Sunday, October 7, 2007

Wacka-Patraeus: This Time from the Right

Moveon.org has been joined in calling Gen. David Petraeus a traitor by none other than conservative columnist Pat Buchanan's magazine, The American Conservative. The difference is that Buchanan's mag does the dirty deed more skillfully.
The cover story of The American Conservative's Oct. 8 issue, by Boston University professor Andrew Bacevich, is titled "Sycophant Savior." Bacevich, a West Point grad and Vietnam veteran, has been vocally opposed to the Iraq War from the start. This summer he lost his son, a soldier serving in Iraq, to a suicide bomb attack there. He has long used his clout as a military historian to grind his anti-war ax. This time, though, he has shown that when he cannot convince people by force of argument he is perfectly prepared to stoop to the treason charge.
Bacevich questions the strategy Petraeus outlined in his recent testimony to Congress. But instead of just questioning the general's military judgment, Bacevich asserts that Petraeus has implemented a losing strategy that will kill countless American soldiers solely so he can keep his job.
"There is only one plausible explanation for Petraeus's terminating a surge that has (he says) enabled coalition forces, however tentatively, to gain the upper hand.
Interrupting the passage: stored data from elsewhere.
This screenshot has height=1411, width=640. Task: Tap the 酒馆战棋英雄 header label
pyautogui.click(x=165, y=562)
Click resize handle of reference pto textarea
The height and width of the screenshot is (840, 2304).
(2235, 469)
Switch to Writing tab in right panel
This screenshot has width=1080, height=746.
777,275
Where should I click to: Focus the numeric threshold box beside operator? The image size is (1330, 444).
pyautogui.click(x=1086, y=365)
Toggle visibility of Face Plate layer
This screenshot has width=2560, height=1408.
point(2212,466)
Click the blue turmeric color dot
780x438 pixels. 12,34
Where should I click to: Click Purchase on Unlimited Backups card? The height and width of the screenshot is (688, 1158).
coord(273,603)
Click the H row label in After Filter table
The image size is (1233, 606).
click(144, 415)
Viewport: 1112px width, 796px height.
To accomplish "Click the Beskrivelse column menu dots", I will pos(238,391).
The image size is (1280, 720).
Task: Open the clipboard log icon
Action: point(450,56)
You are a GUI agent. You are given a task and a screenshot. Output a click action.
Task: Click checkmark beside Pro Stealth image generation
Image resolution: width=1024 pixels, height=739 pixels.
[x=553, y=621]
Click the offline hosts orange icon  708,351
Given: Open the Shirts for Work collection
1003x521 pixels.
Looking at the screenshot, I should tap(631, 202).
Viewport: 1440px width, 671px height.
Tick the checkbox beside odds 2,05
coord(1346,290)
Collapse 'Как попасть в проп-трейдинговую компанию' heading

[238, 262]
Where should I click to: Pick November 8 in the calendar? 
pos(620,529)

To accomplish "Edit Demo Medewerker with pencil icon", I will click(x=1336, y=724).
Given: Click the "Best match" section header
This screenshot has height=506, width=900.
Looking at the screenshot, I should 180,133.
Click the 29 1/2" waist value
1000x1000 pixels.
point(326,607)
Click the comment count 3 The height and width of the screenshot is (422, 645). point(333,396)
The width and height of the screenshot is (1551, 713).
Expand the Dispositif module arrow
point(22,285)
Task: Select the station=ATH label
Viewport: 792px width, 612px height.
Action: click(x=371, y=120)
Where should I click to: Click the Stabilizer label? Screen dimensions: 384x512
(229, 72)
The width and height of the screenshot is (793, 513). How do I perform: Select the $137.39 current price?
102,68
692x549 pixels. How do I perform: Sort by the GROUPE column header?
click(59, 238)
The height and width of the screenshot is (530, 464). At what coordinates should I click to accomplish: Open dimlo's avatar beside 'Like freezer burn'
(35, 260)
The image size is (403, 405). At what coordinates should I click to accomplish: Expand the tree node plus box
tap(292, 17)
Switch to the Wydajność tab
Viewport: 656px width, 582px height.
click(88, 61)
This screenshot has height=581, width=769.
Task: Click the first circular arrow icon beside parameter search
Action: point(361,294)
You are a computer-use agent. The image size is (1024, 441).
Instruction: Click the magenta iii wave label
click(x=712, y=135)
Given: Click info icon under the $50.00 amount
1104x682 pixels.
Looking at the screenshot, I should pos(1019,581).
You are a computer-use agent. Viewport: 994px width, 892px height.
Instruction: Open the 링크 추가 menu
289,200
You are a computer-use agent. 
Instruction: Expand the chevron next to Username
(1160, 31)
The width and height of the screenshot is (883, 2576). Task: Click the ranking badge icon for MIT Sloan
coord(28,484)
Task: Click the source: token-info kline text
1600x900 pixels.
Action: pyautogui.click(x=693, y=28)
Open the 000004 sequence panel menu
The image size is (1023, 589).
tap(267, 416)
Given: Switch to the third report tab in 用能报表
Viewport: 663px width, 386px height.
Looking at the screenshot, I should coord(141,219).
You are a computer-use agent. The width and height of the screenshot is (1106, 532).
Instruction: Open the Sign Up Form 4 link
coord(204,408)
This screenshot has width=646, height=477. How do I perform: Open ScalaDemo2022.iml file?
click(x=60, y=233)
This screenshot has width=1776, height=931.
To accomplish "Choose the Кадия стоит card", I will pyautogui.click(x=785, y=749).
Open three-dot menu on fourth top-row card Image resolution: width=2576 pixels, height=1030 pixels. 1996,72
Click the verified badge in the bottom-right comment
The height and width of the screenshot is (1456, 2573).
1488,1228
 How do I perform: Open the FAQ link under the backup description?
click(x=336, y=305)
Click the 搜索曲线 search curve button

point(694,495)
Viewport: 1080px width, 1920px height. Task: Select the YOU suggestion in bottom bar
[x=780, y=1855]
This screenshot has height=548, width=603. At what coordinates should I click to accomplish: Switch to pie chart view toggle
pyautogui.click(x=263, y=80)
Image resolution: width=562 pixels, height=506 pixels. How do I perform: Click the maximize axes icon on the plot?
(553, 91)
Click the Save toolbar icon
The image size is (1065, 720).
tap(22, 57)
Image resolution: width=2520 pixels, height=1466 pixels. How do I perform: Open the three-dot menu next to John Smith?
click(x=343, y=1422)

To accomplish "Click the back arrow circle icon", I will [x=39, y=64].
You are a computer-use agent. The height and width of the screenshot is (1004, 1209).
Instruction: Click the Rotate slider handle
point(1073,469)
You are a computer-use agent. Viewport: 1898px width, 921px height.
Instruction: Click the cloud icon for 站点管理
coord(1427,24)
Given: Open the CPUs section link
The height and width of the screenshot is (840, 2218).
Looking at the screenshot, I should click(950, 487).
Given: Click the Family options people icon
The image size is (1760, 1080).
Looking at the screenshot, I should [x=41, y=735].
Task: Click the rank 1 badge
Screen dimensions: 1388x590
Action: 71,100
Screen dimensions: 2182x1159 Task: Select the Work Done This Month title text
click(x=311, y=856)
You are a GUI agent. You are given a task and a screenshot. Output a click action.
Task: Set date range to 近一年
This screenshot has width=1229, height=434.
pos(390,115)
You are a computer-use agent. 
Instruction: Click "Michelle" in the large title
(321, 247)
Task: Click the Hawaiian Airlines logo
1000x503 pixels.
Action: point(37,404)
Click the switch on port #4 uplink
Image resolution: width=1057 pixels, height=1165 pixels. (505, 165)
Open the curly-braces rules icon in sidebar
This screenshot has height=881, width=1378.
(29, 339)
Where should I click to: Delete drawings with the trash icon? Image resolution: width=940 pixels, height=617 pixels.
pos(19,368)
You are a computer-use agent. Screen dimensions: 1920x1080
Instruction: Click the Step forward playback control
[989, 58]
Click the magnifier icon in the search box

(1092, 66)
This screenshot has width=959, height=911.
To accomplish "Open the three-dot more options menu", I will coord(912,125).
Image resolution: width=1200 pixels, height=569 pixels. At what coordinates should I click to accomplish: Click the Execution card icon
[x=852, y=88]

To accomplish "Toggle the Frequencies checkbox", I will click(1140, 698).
That explanation is politics -- of the wrong kind."
Petraeus' plan for Iraq "serves to placate each of the various Washington constituencies that Petraeus has a political interest in pleasing," he writes.
Bacevich concludes that Petraeus "has broken faith with the soldiers he commands and the Army to which he has devoted his life."
This is a cleverer way of calling Petraeus a traitor than Moveon.org devised, but it is no less despicable. Pat Buchanan and American Conservative editor Scott McConnell have shamed themselves and their magazine by trumpeting this outrageous smear. A maganize that I read every week has joined the ranks of Moveon.org, congressional Democrats and other anti-war zealots who are so invested in the anti-war cause that they almost hope for an American failure in Iraq just so they'll be proven correct. Americans should denounce this hatchet-job as strongly as they denounced Moveon.org's; it is no less reprehensible.

2 comments:

Frank D. Benedict said...

Why no attribution? This is taken directly from the Manchester NH Union-Leader editorial page.
There is no response to Bacevich's reasoned analysis, just outrage that a military figure should be criticized and his motivation challenged. Bacevich's broader critique of the militarizsation of America is again demonstrated to be accurate.

Brian said...

Why don't you just come out of the closet and join the ACLU and NAMBLA.